The state’s two largest utilities have signed preliminary agreements to transport additional supplies of natural gas on the principal interstate pipeline serving Boston, a crucial step in expanding a constrained gas delivery system and lowering energy costs in New England.
The agreements with Northeast Utilities and National Grid allow Spectra Energy Corp. of Houston to seek federal approval to expand the Algonquin Gas Transmission pipeline in order to move abundant natural gas supplies from Pennsylvania and across the country. Meanwhile, another Houston firm, Kinder Morgan, is planning to add to another pipeline system that serves New England to bring even more natural gas here, where demand is growing.
If built, these expansions would allow the region to benefit from a drilling boom that has opened vast reserves of natural gas in shale formations through the use of a controversial technology known as hydraulic fracturing, or fracking. Ultimately, it could mean lower energy bills for New England households and businesses, which increasingly rely on natural gas for both heating and electricity.
“It’s an attractive opportunity for us to add capacity to the systems [and] allow customers to have more access to cheaper shale gas,” said James Daly, Northeast Utilities’ vice president of energy supply.
Spectra Energy’s expansion, expected to cost roughly $850 million, would add 340 million cubic feet per day to the region’s gas capacity, a 14 percent increase, on the Algonquin pipeline. It would replace or add approximately 40 miles of pipe along existing rights of way.
The additional gas would be nearly enough to supply all of the 300,000 Massachusetts customers of NStar Gas, a subsidiary of Northeast Utilities — though the supplies will ultimately be divided among several utilities.
Northeast Utilities’ and National Grid’s preliminary agreements with Spectra to move a total of 225 million cubic feet a day of gas have been submitted to the state Department of Public Utilities for approval. Spectra, meanwhile, has made a preliminary filing to the Federal Energy Regulatory Commission and expects to submit a formal application in the first quarter of 2014.
‘It’s an attractive opportunity for us to allow customers to have more access to cheaper shale gas.’
If approved by FERC, the expansion could be completed by 2016, said Richard Kruse, vice president of regulatory affairs at Spectra.
National Grid and Northeast Utilities say they are interested in buying even more extra capacity. That could come from Kinder Morgan’s proposed “Northeast Expansion Project” that would add a new line to the Tennessee Gas Pipeline system, which also serves the Northeast and New England. The plan is still in the early stages and has not been submitted to the Federal Energy Regulatory Committee.
The expansion would increase the system’s capacity by as much as 15 percent, or up to 1.2 billion cubic feet per day, according to a Kinder Morgan document.
The projects come as New England struggles to address growing demand for natural gas and supply constraints created by tight pipeline capacity. Those constraints have led to shortages and price spikes during the peak demand periods, such as extended winter cold snaps, helping to drive the region’s already high energy costs even higher.
Over the last decade, the amount of electricity in the region produced by natural gas has risen from about 15 percent to more than 50 percent, said Gordon van Welie, head of ISO New England, the region’s grid operator.
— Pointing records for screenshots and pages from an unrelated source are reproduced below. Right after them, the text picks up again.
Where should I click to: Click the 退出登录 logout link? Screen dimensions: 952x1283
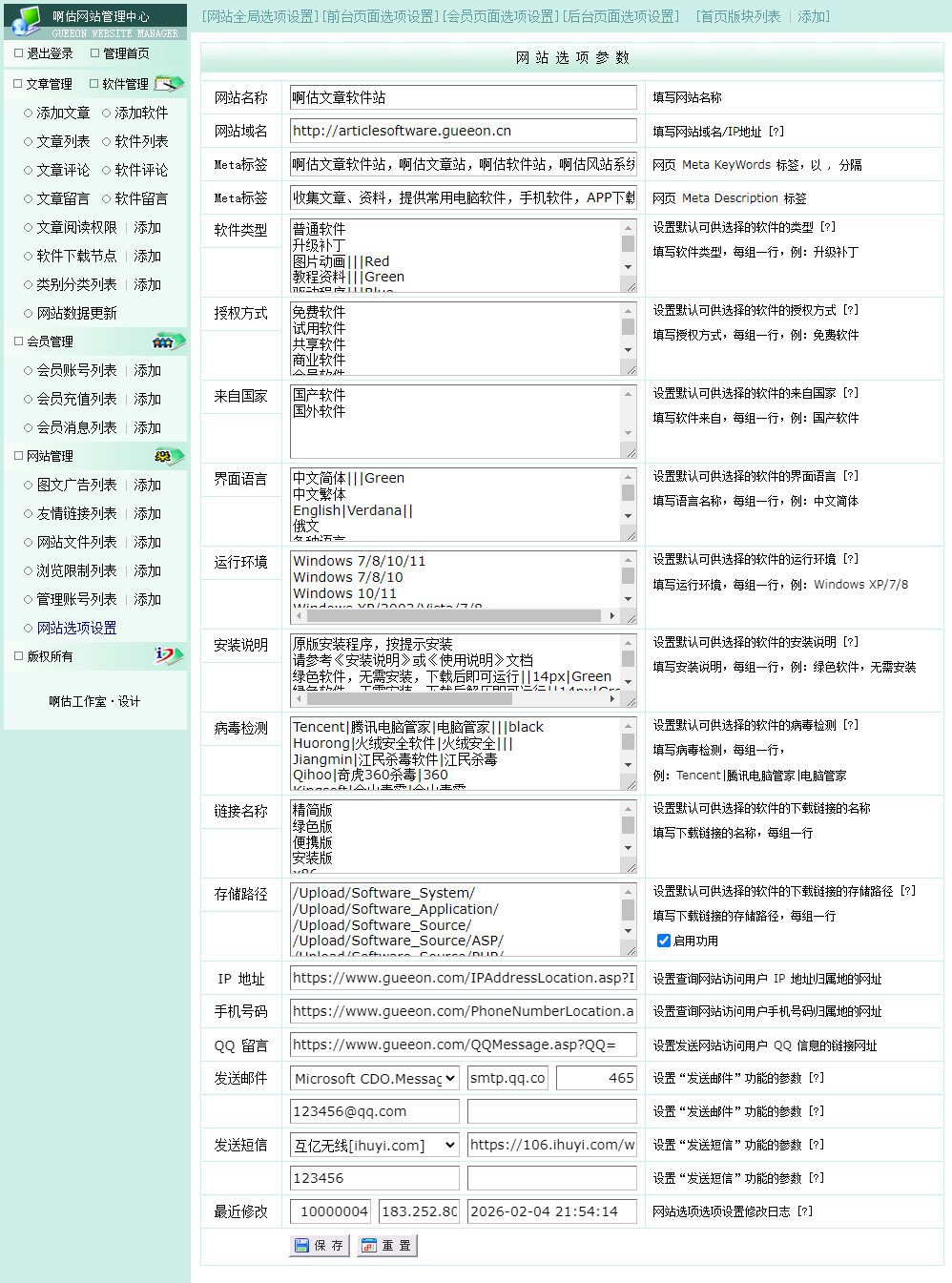point(50,53)
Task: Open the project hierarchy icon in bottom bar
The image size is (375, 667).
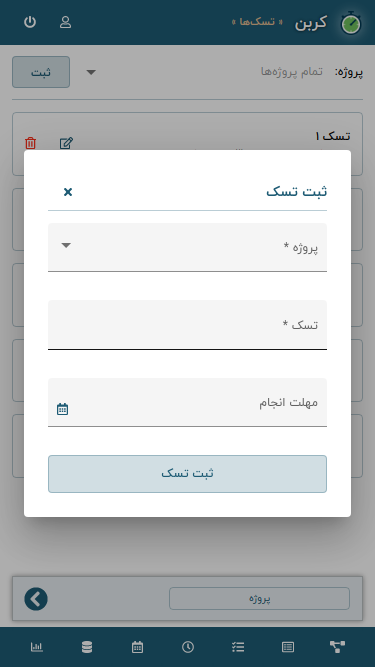Action: click(x=338, y=647)
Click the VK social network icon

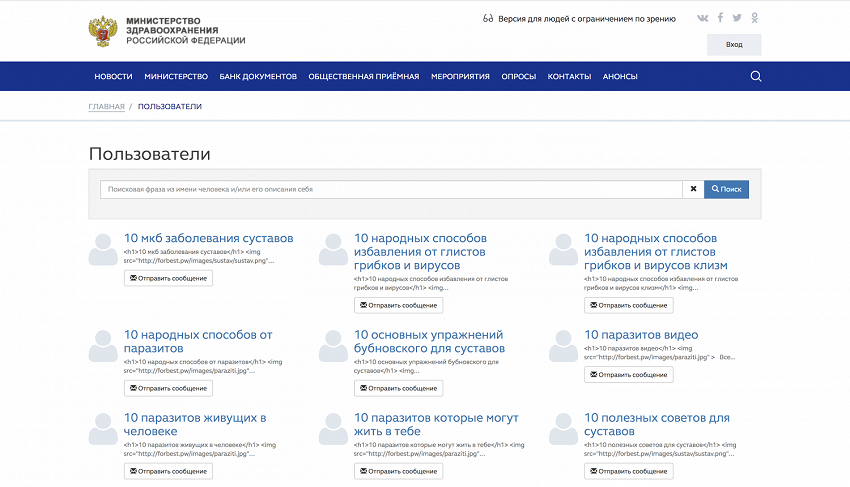703,18
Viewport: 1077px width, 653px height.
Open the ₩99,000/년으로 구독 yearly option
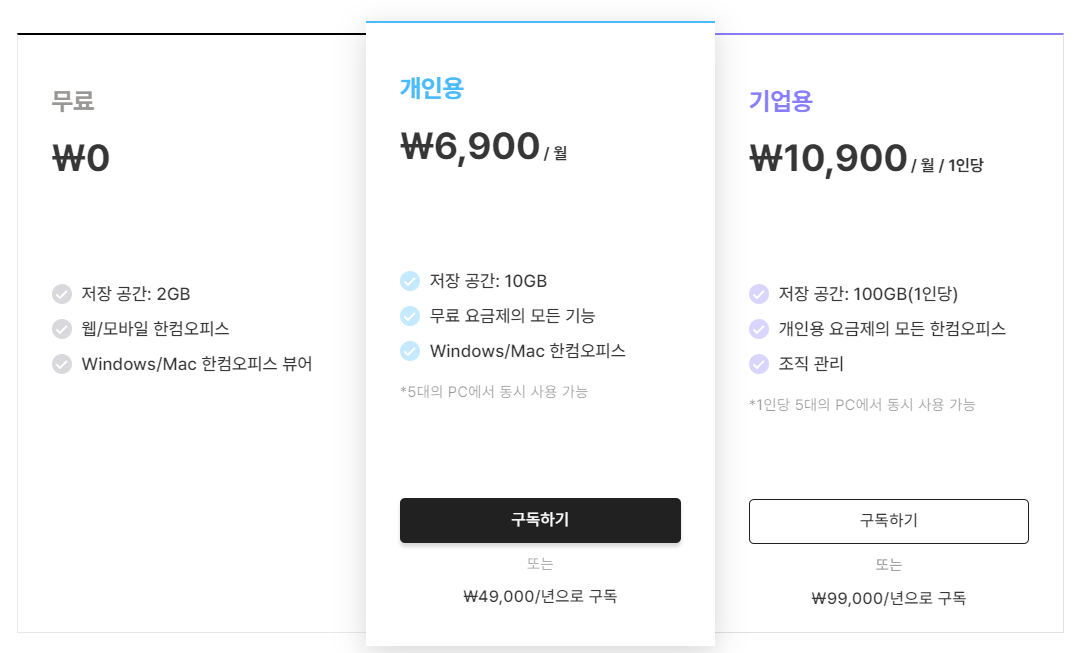click(x=888, y=597)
In Massachusetts, natural gas accounts for 67 percent of the state’s electricity generation, and is also used to heat half the state’s homes.
“Some days there just isn’t spare gas to be sold,” van Welie said.
Additional pipeline capacity, van Welie added, would help alleviate the issue and could also lead to lower energy costs in New England, though just how much is anyone’s guess.
Other pipeline expansion projects, however, may hold clues. Collectively those projects would increase capacity by roughly 25 percent, or bring 3.5 billion cubic feet per day to New York, New Jersey, and other Middle Atlantic states by 2015. The largest of those is Spectra’s New York-New Jersey expansion on the company’s Texas Eastern Transmission and Algonquin pipelines, which went into service Friday.
Spectra forecasts show its project is expected to bring the price of natural gas in New York and New Jersey several cents below the national average. As in New England, energy costs in New York and New Jersey have historically ranked among the highest in the nation.
“Having this new infrastructure online likely has the potential to decrease the severity of price spikes during times of high demand for New York and New Jersey,” said Michael Ford, an industrial economist for the US Energy Information Administration. Additional capacity in New England could have a similar impact, Ford added, but it is too early to tell.
Environmentalists, however, question whether additional pipeline capacity is necessary or prudent, given aggressive renewable-energy mandates that require several New England states to reduce greenhouse gas emissions and use alternative-energy resources.
“Significant expansion of natural gas infrastructure that’s going to last for 50 to 100 years is going to put us on a collision course with blowing past our climate mandates,” said Shanna Cleveland, a senior attorney at the nonprofit Conservation Law Foundation in Boston. “Natural gas may be better than coal, but it’s not close to what we need to get to the level of greenhouse-gas-emissions reductions that we need to hit.”